I hope you all believe that the failure to do so was absolutely not
intentional. I made a big mistake, what I tried to avoid actually
happened in the process and I have big shame about it.
Blame me for it. I will do my utmost, lessons learned, to be more
cautious and accurate.
Greetings,
Bert Araali
On 14/07/2021 12:46, Daniel Koć wrote:
> W dniu 13.07.2021 o 18:50, Christoph Hormann pisze:
>> All we have in common universally and that we can universally rely on
>> is the common
>> database and the principles under which we add and edit information in
>> that database. And the most fundamental of these principles is - "by
>> virtue of common sense" and not through an English language attempt at
>> explaining it on the wiki - the principle of verifiability.
>
> So why we have all the guidelines and documentation, if all we should
> ever need is a common sense?
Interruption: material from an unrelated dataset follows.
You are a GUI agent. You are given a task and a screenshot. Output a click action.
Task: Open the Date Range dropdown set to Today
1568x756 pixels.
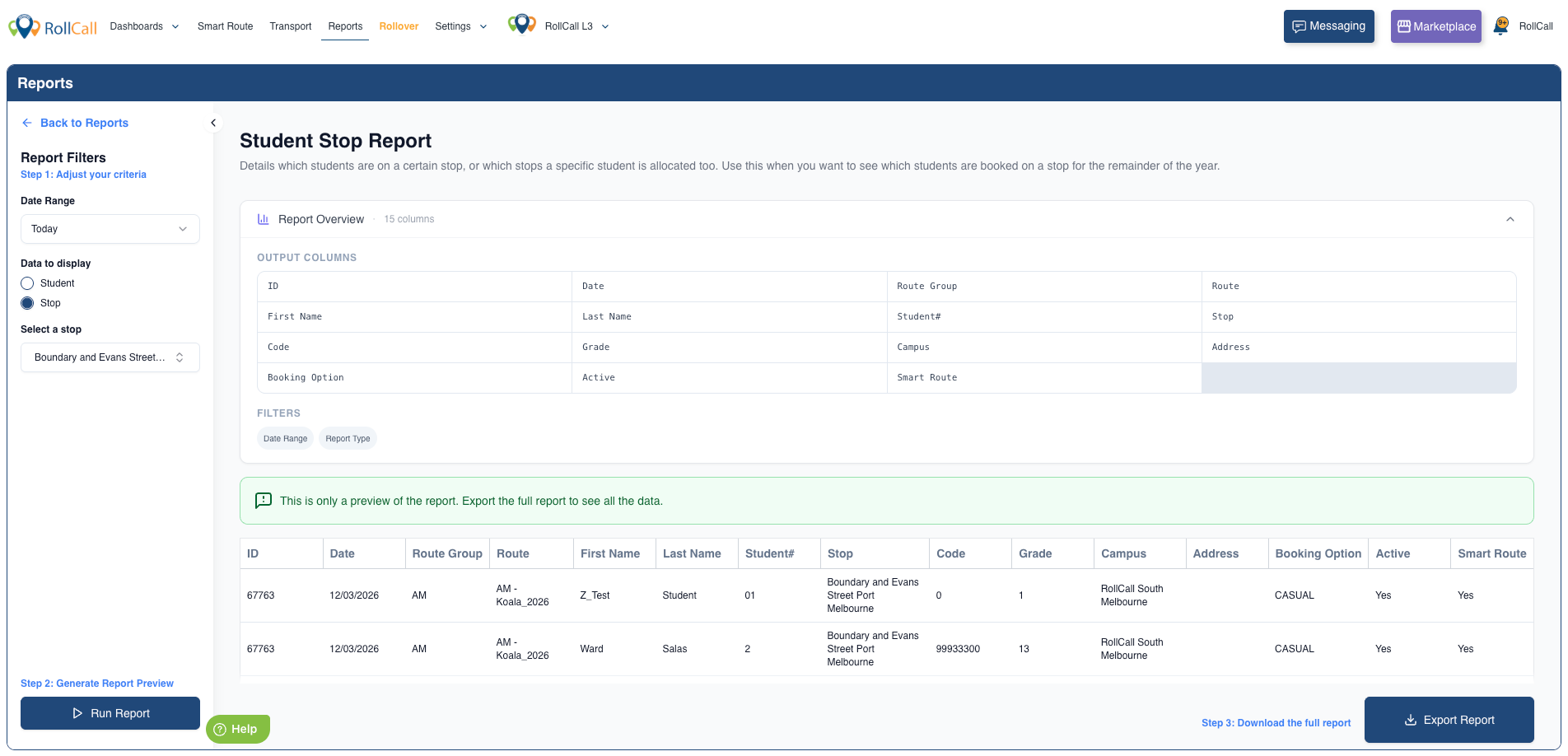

Mapping would be very simple then.
>
> All the guidelines are limited and OSM is not an exception. We have it
> both documented and it is also a common sense:
>
> /There might be cases where these guidelines don't apply, or even
> contradict each other. /
>
>
>> It seems to me you are contradicting yourself in what you write - you
>> call for limiting and relativizing the principle of verifiability just
>> to a few paragraphs later call for stricter and clearer rules and their
>> enforcement. That does not fit together.
>
>
> I think the problem you perceive comes from mixing "principles"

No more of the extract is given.